Parashat Pinchas, 5771, Jonathan Berk

Parashat Pinchas
July 16, 2011 / 14 Tamuz 5771
Jonathan Berk

Numbers 25:10 - 30:1

After looking at this week’s Parsha it became clear to me that relating it to anything relevant to our lives was going to be a stretch.  Lets be honest here.  It isn’t relevant.  Which spurred me to question why I was doing this --- not volunteering to do a drash, but why I was looking to the Torah for insight.

I teach a course (I am embarrassed to have to admit in the middle of Berkeley) at Stanford called “Critical Analytical Thinking.”   It was introduced a few years ago as one of the cornerstone courses of the now not so new MBA curriculum because the faculty felt that MBA students lacked critical thinking skills.   It is frightening how right they were, and unfortunately, still are.

The Graduate School of Business at Stanford is one of the toughest, if not the toughest, profession school in the world to get into.   One would think that any student who made the cut would be able to think critically.   But the unfortunate truth is that many cannot.   Worse still, there is a minority of students who not only come into the class lacking these skills, but leave the class no better off.   It is not just that they don’t know how to think, but that they don’t even know that they don’t know how to think.

The ability to think critically (or out of the box, to put this concept in today’s vernacular) is one of the most valued skills in our economy.  Why then do so many top students reach graduate school without these skills?   I believe the answer to this question lies in our primary education system.

Primary education in most of the world is about the communication of knowledge.   Teachers communicate knowledge to students and students communicate this knowledge back to teachers.  Lectures and tests.  It is vary rarely about the creation of knowledge.  Which is odd when you take a step back and think about whether we benefit from all this knowledge acquisition.  How much of your high school knowledge have you retained?  Speaking for myself, very little.   The only knowledge that I retained is the knowledge I use.

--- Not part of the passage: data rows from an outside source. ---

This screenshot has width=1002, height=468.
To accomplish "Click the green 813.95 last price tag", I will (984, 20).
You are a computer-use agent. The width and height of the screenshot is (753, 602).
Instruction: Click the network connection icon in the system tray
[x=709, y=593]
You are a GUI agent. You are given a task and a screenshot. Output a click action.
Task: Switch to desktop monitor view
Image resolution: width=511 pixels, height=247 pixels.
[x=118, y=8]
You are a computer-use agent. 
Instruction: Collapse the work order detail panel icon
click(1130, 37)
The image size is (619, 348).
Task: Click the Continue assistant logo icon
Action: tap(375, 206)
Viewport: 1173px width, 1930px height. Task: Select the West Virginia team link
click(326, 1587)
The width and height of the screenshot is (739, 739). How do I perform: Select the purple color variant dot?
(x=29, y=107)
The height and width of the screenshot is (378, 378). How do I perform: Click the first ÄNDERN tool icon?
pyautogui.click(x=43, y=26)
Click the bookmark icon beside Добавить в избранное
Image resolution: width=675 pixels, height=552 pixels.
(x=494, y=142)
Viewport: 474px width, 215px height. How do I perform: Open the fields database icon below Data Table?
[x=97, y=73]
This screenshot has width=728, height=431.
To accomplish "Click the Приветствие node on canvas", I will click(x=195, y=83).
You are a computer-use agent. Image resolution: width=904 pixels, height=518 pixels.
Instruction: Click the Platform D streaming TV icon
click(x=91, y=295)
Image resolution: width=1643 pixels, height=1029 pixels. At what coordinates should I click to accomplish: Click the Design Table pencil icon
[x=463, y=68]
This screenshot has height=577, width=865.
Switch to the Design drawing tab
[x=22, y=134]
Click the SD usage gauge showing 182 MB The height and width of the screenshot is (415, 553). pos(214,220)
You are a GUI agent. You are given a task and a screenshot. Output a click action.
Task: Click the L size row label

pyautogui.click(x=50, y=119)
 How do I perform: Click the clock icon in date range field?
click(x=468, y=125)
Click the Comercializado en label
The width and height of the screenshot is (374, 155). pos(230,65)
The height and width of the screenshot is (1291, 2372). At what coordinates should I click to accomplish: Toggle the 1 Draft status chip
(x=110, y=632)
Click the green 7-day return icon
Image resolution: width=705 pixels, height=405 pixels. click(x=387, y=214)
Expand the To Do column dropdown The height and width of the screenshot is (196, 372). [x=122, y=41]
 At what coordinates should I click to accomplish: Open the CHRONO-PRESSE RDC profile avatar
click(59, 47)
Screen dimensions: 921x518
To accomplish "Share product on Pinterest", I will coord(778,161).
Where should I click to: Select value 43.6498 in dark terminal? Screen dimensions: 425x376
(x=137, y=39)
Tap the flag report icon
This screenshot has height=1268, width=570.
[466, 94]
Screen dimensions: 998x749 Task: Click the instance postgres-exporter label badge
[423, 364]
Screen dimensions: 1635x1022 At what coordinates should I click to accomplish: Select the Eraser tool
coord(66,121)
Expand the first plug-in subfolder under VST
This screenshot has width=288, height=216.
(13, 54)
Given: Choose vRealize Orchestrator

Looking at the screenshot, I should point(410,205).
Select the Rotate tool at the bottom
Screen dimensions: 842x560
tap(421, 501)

The way we educated in our schools is really an historical accident.  It dates from a time when people believed that there was no new knowledge to create.  What I will call the Golden Age idea: that a long time ago a golden age of knowledge creation existed and that our job today is simply to learn this knowledge.  Of course, today most of us would regard this idea as silly, but ironically the idea of education as solely the acquisition of existing knowledge is still ubiquitous.

What has this to do with the Torah and today’s parsha?  Well surely the idea that God handed the Torah to Moses is just another example of a throwback to the Golden Age idea.  By looking to the Torah for insight, aren’t we really just doing what earlier generations did --- simply accepting prior knowledge.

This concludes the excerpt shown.